The legal and political storm around former Senate President Bukola Saraki has returned to the Kwara State High Court with fresh force, after the court fixed 3 July 2026 for the hearing of a preliminary objection and the possible arraignment of the ex-Senate President in a criminal defamation matter brought by the Kwara State Government.
The case, which centres on allegations that Saraki made damaging remarks against Governor AbdulRahman AbdulRazaq, is no longer merely about words exchanged in public. It has become a high-stakes test of political power, judicial process and the continuing contest over the Offa robbery narrative in Kwara.
What makes the matter more combustible is the charge itself. According to court reporting and the charge sheet summary, the state alleges that Saraki published a statement on or about 17 April 2026 across social media and newspapers, claiming that AbdulRazaq lacked the required secondary school qualification.
The government says the publication was false, insulting and abusive, and capable of provoking disorder. The prosecution has anchored its case on Section 399 of the Kwara State Penal Code, which criminalises insulting or abusive language likely to provoke a breach of the peace.
That point is important, because the public debate has been broadly described as “criminal defamation”, while the statutory hook cited in court reporting is specifically the public peace provision under Section 399.
At Wednesday’s hearing, the prosecution pushed hard. Counsel R.O. Balogun asked the court to issue a bench warrant, insisting Saraki had failed to appear despite being aware of the proceedings. His line was blunt: “The defendant’s counsel is in court appearing for him and he should be here.”
He also told the court, “We therefore pray the court to issue a bench warrant against him in line with Section 138.” The prosecution’s position was that the former Senate President had been duly served, and that the case should proceed without further delay.
Saraki’s legal team answered by attacking the foundation of the case rather than the substance of the accusation. His lawyer, Jimoh Mumini (SAN), argued that the Kwara State High Court lacked jurisdiction and that the matter ought to have been filed at the Federal High Court.
The defence also challenged service of the charge, saying Saraki had not been properly served with the court papers. After a two-hour recess, Justice M.O. Folorunso declined the prosecution’s push for an immediate arrest warrant and held that the defendant was entitled to seek an adjournment. The court then fixed 3 July 2026 for the preliminary objection and possible arraignment.
The political charge in the case is impossible to ignore. Saraki’s camp has repeatedly portrayed the Offa robbery-related moves as a political weapon rather than a genuine pursuit of justice.
In an earlier statement, Saraki described the renewed move against him as “a desperate ploy by a drowning politician” and called it “dirty politics taken too far and too low.”
He also insisted that he had “nothing to do directly or indirectly with any case of armed robbery or any criminal matter, whatsoever.”
Those words now sit at the heart of the broader dispute, because the new defamation case is tied to the same political wounds and the same accusations that have festered for years.
Saraki’s defence also leans heavily on the legal advice said to have been issued in the aftermath of the 2018 Offa attack.
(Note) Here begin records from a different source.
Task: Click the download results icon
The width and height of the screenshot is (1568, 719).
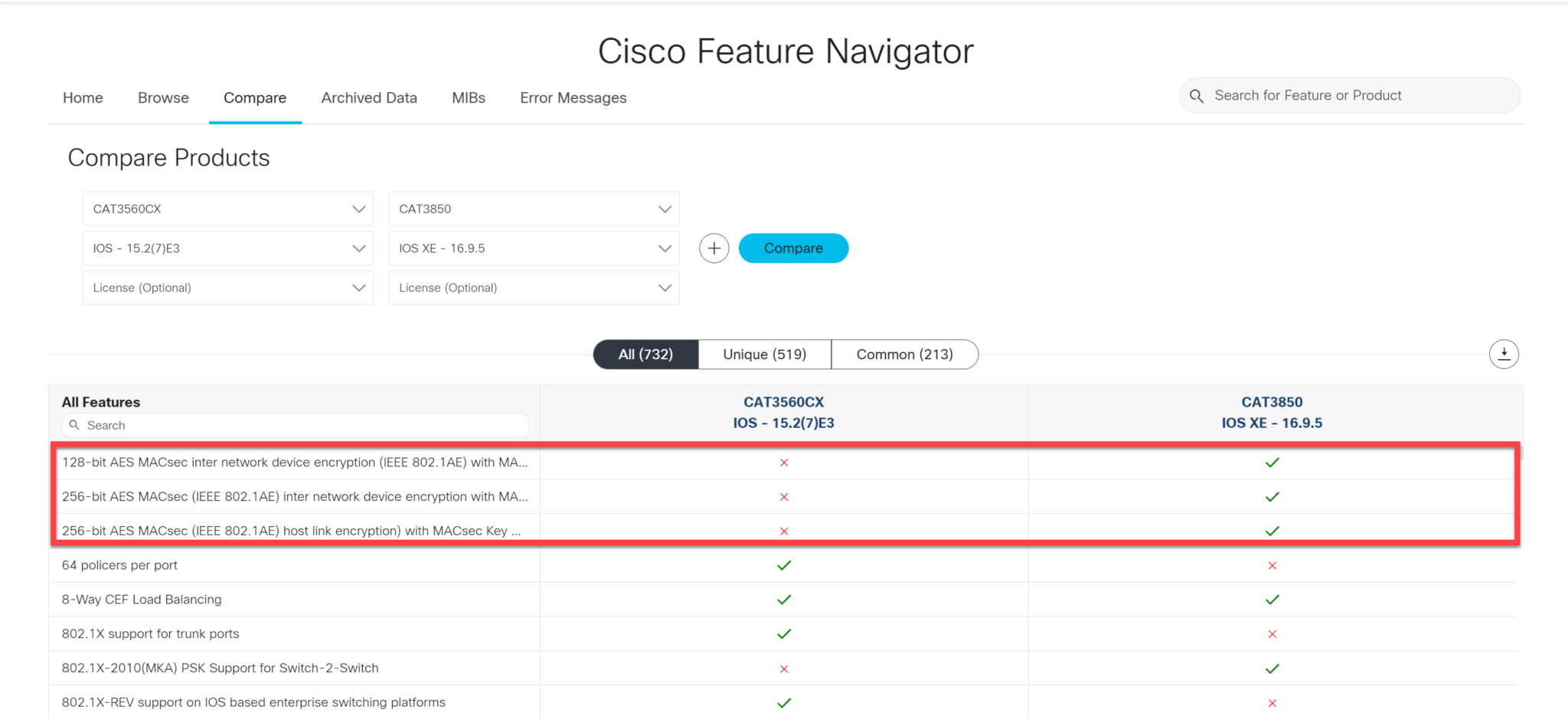Action: (x=1503, y=354)
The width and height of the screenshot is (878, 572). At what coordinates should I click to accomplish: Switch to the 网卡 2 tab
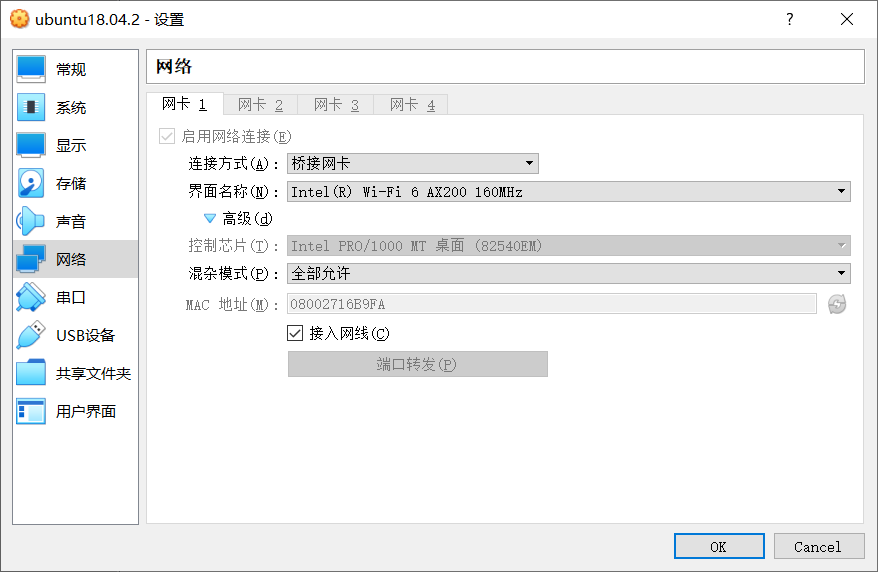[260, 105]
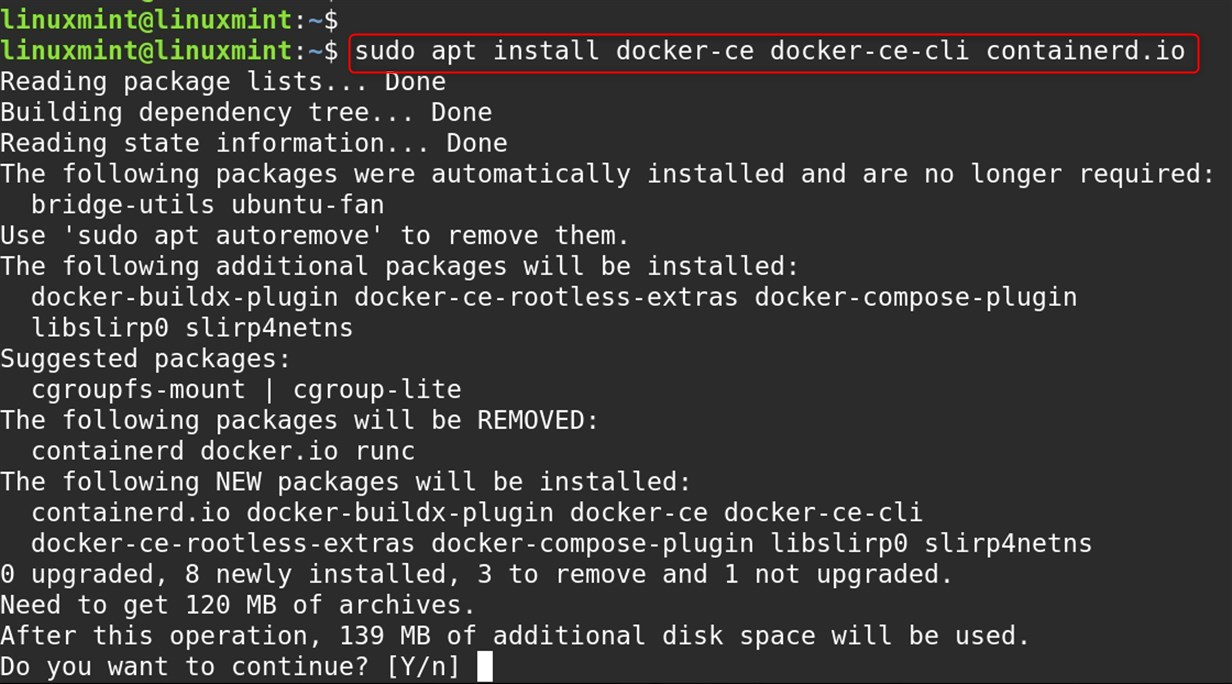
Task: Click the '139 MB of additional disk space' line
Action: [515, 636]
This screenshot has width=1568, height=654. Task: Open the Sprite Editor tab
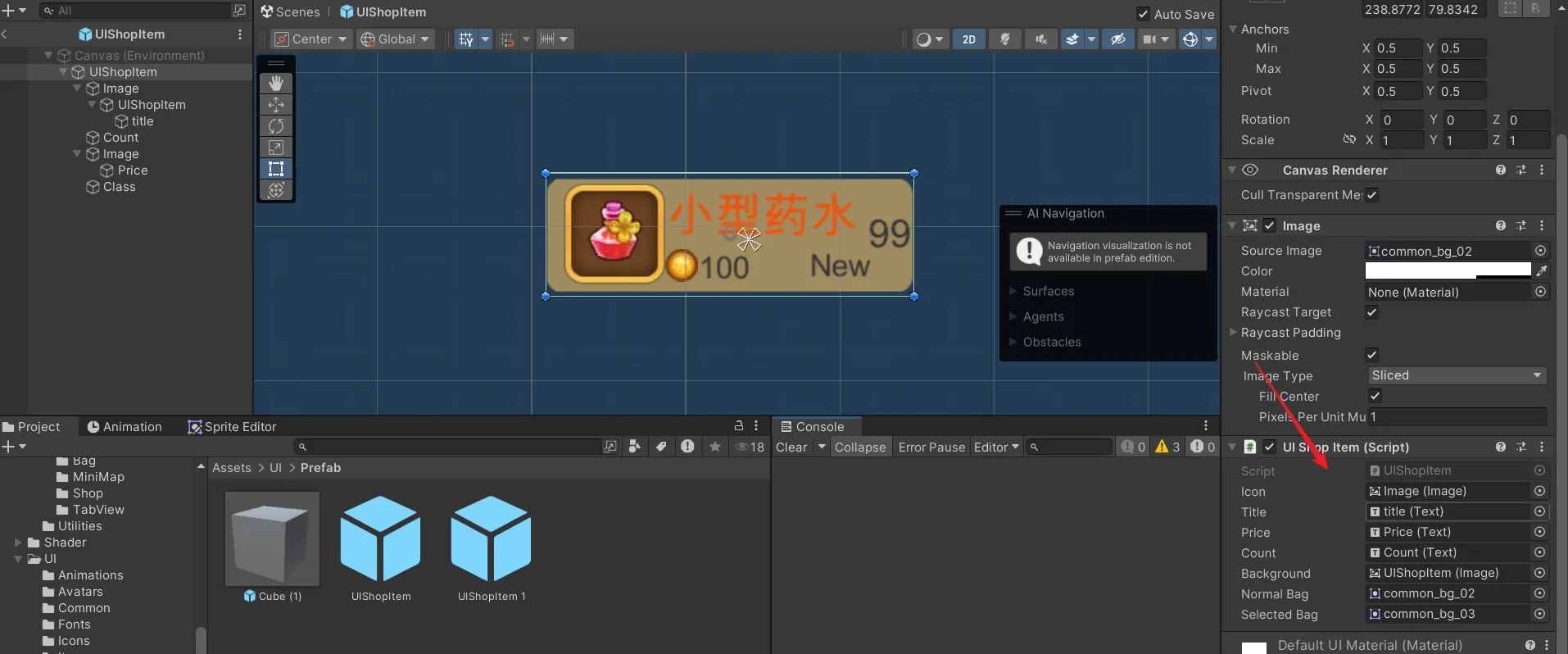[x=232, y=427]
His side has repeatedly argued that the Director of Public Prosecution in the Office of the Attorney-General of the Federation found no evidence linking him to the robbery.
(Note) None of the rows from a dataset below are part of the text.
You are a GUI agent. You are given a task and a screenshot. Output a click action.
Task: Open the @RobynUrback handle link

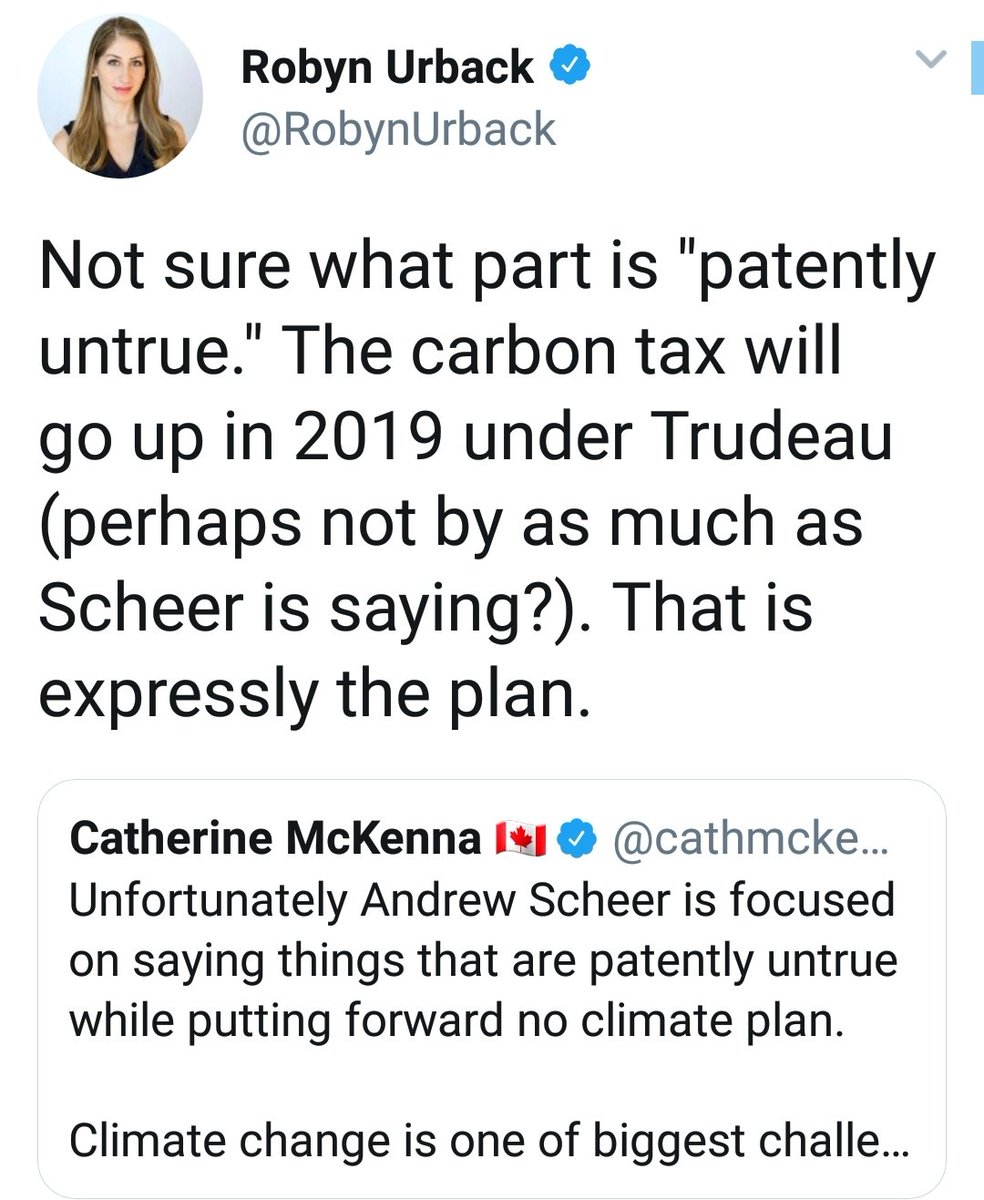398,129
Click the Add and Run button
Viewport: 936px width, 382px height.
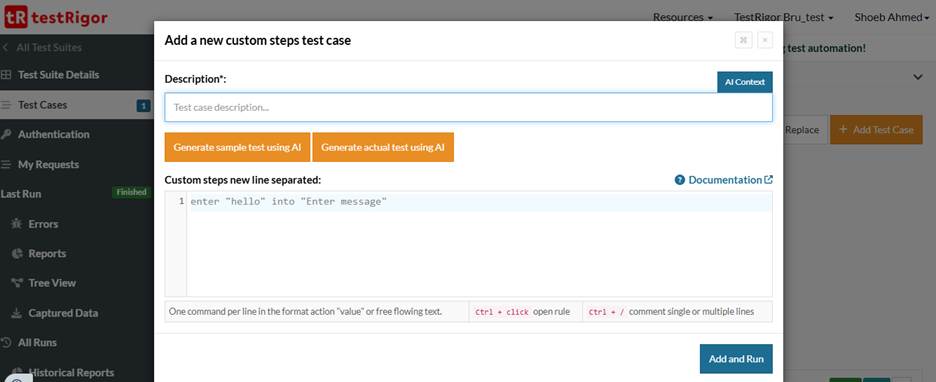(x=736, y=359)
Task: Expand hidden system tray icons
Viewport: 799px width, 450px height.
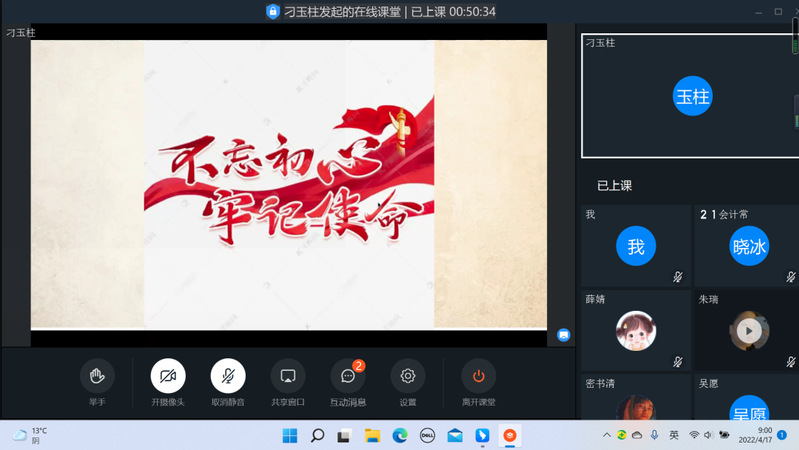Action: coord(607,435)
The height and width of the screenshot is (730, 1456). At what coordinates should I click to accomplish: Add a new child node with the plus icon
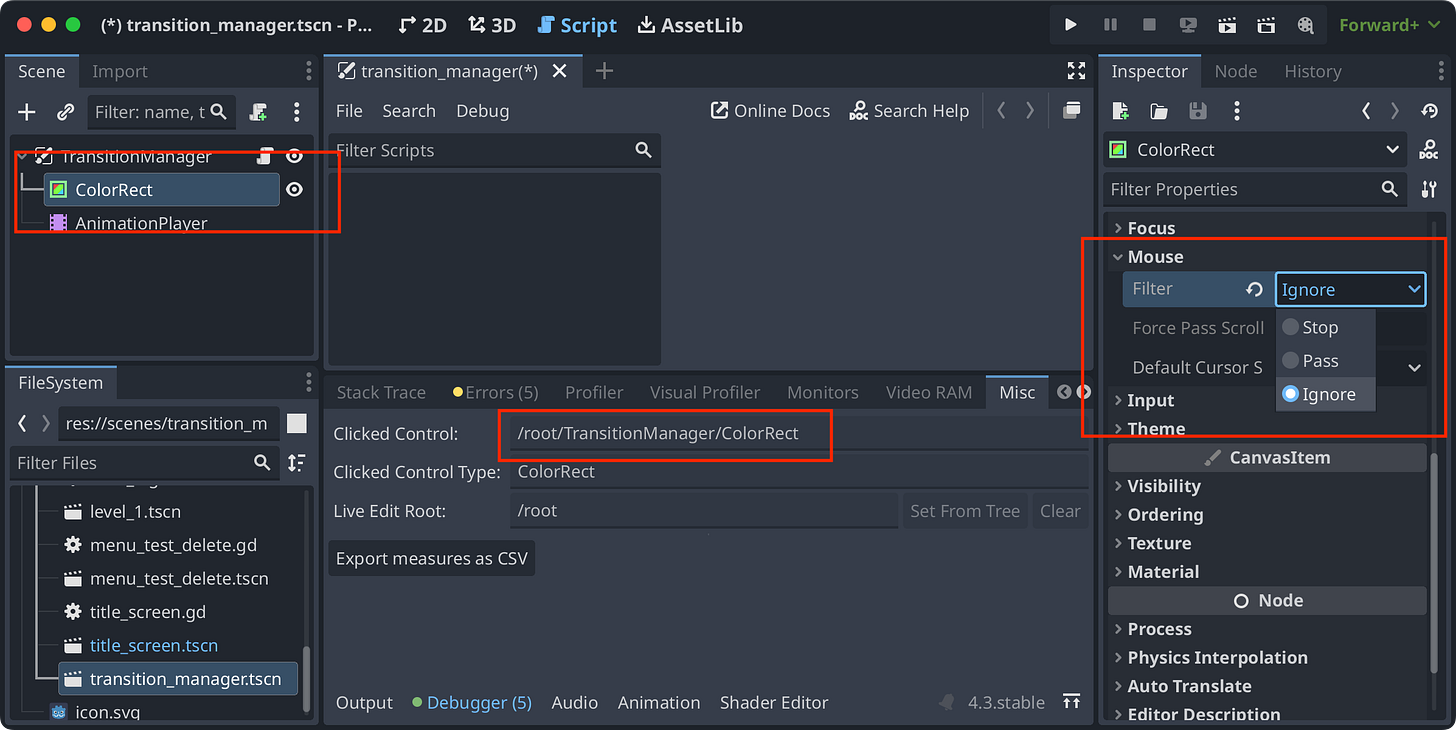click(25, 111)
Reporting on the matter shows Saraki saying the DPP was unable to establish “a nexus between the alleged offence and the suspects”, and that no prima facie case was made out against him. That historical point is crucial, because it is the same line of defence now being used to frame the present dispute as a political recycling of a settled matter.
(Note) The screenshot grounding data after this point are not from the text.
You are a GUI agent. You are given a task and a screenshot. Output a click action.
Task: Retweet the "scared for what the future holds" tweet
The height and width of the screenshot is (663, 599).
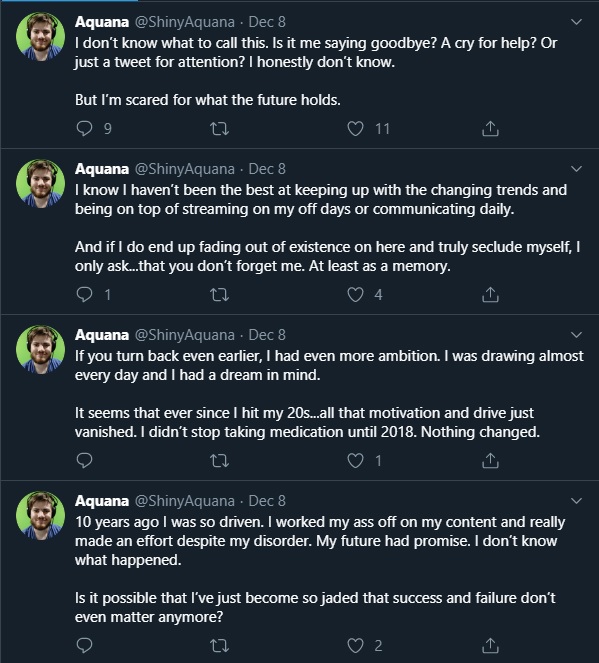point(219,129)
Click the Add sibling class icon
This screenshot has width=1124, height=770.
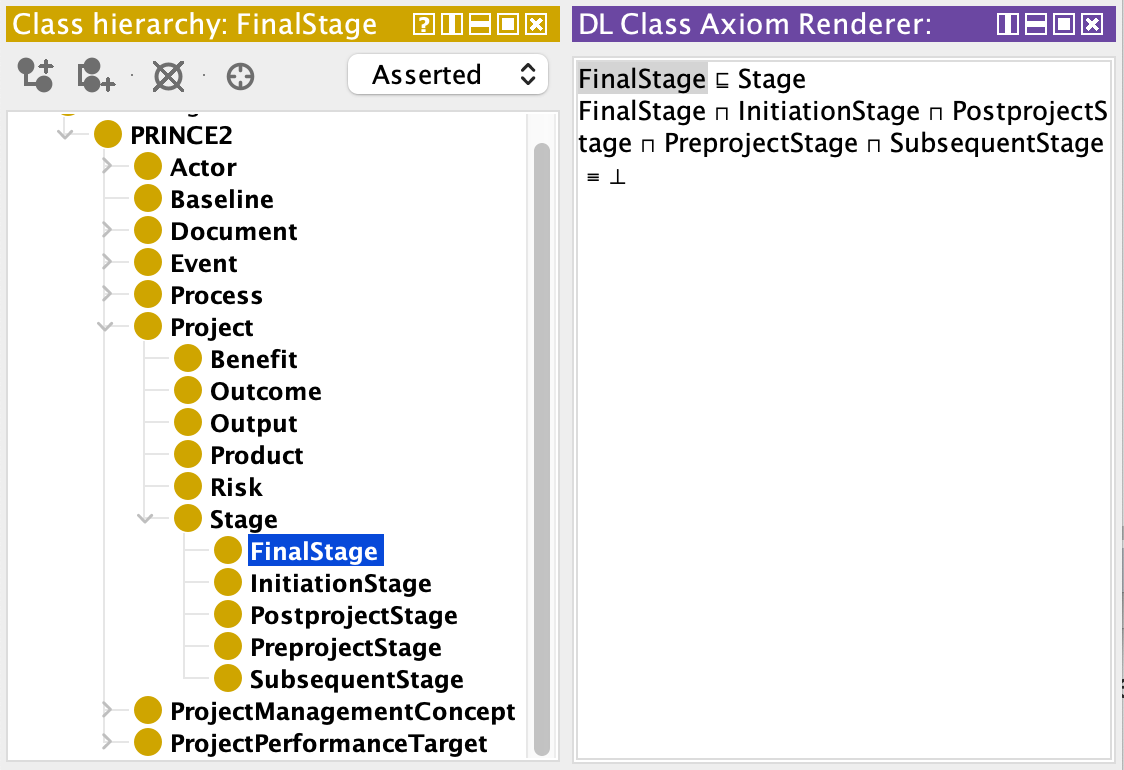96,75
The Kwara government, however, has taken a sharply different view. In the state’s telling, Saraki’s comments were not a mere political rebuttal but a calculated falsehood aimed at damaging the governor’s reputation and inflaming the public.
The state’s lawyers say the publication was made on multiple platforms, including Facebook, X and newspapers, and that it was deliberately phrased in abusive language to provoke both the governor and the government. That is why the state has chosen a criminal route rather than a civil one, turning a political quarrel into a courtroom confrontation with potential penal consequences.
Viewed more broadly, the case is a reminder that Kwara politics still revolves around the long shadow of the Offa robbery tragedy and the rival camps it hardened. The original robbery, which left dozens dead according to earlier reporting, became not only a criminal case but a political symbol, and the latest filings suggest that the symbol remains useful to both sides.
Saraki’s allies say the government is pursuing a media trial and punishing criticism; the government implies that the former Senate President has crossed the line from political speech into defamatory conduct. The July 3 hearing will therefore matter far beyond the courtroom, because it will determine whether this becomes a narrow legal dispute or a deeper political reckoning.
For now, the strategic question is not just whether Saraki will be arraigned, but whether the court will first settle the jurisdictional fight. If the defence succeeds, the prosecution’s timetable could slow considerably. If it fails, the case may move quickly into open criminal proceedings, with all the publicity and political bruising that would follow. Either way, this is now one of the most closely watched legal and political cases in Kwara, because it touches reputation, party rivalry, state power and the continuing battle over who gets to define the Offa robbery story.